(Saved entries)
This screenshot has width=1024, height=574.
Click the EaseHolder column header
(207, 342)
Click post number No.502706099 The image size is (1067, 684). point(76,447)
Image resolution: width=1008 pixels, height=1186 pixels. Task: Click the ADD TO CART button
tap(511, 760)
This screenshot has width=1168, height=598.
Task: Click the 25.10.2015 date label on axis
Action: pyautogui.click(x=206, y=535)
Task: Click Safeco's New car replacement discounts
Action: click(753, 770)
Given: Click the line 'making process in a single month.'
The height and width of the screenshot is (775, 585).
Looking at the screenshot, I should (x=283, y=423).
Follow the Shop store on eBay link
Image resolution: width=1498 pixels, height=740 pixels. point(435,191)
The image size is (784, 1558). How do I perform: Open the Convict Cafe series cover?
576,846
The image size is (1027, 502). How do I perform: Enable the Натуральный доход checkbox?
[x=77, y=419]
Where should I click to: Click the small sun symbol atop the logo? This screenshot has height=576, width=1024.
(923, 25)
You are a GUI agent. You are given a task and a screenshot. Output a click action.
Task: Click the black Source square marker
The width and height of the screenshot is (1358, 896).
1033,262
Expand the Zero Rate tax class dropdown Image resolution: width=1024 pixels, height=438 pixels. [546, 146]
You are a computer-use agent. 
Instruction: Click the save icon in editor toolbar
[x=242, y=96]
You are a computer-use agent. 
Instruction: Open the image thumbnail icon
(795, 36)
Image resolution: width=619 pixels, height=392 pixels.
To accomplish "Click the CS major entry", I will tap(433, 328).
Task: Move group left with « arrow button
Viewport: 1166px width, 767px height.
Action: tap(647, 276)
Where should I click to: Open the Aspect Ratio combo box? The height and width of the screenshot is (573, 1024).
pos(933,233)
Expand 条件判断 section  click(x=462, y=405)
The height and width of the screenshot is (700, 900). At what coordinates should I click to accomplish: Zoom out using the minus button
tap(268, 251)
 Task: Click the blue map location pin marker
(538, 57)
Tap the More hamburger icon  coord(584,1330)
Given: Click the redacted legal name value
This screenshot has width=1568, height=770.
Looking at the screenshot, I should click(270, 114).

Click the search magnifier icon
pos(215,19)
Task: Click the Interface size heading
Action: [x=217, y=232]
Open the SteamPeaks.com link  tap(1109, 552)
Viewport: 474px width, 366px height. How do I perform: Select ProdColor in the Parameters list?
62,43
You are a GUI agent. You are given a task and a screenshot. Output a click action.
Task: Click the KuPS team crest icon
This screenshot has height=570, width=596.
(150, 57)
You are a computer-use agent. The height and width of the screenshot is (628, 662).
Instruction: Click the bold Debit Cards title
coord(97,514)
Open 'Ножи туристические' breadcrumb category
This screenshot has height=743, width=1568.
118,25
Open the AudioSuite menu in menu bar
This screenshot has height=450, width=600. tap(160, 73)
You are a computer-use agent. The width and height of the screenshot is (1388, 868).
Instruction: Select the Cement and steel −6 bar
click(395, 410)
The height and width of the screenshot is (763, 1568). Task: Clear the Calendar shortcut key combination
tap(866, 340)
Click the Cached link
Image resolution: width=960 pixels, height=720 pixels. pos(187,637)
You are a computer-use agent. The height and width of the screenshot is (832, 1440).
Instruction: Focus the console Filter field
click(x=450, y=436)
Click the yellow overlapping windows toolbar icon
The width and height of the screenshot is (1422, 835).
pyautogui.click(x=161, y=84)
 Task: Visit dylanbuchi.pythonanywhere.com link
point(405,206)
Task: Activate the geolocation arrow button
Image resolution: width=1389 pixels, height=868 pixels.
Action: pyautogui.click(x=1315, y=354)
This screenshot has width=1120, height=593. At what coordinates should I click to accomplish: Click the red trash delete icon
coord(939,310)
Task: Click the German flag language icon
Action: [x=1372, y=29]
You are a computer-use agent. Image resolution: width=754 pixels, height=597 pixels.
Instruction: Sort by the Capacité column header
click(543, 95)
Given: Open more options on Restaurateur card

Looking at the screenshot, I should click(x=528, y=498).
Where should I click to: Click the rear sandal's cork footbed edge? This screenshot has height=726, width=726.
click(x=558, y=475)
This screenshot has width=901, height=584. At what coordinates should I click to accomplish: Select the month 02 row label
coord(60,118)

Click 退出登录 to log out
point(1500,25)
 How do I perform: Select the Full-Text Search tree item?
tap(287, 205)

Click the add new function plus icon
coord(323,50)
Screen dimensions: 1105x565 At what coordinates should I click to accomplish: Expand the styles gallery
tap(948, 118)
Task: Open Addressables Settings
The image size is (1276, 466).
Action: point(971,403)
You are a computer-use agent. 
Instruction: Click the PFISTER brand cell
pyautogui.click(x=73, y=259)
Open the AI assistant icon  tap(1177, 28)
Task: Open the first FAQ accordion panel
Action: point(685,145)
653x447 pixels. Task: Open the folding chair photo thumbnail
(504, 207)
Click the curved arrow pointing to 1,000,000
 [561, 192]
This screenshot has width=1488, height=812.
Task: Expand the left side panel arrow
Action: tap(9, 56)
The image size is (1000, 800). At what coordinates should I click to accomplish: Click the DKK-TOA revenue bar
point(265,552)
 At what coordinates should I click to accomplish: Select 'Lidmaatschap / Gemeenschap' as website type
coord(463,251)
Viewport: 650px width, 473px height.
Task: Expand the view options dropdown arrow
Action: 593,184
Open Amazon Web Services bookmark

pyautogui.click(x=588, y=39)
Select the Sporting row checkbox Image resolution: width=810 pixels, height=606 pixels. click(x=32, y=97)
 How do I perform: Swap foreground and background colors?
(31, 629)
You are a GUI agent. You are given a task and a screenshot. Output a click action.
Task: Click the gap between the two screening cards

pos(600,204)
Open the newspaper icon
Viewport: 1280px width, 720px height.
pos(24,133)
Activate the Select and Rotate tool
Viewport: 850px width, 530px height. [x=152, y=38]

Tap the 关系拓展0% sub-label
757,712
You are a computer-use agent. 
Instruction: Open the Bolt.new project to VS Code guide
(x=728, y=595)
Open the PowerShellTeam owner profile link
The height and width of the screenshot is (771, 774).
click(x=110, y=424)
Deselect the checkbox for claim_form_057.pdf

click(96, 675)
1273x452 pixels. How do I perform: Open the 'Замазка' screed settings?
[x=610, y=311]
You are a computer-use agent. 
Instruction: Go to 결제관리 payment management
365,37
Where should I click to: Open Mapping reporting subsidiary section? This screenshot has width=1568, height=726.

**What is required:** If a line in the records includes the string "section", copy it.

**Response for this exercise:**
Expand 条件判断 section  click(x=462, y=405)
Where should I click to: Open Mapping reporting subsidiary section? This screenshot has width=1568, height=726.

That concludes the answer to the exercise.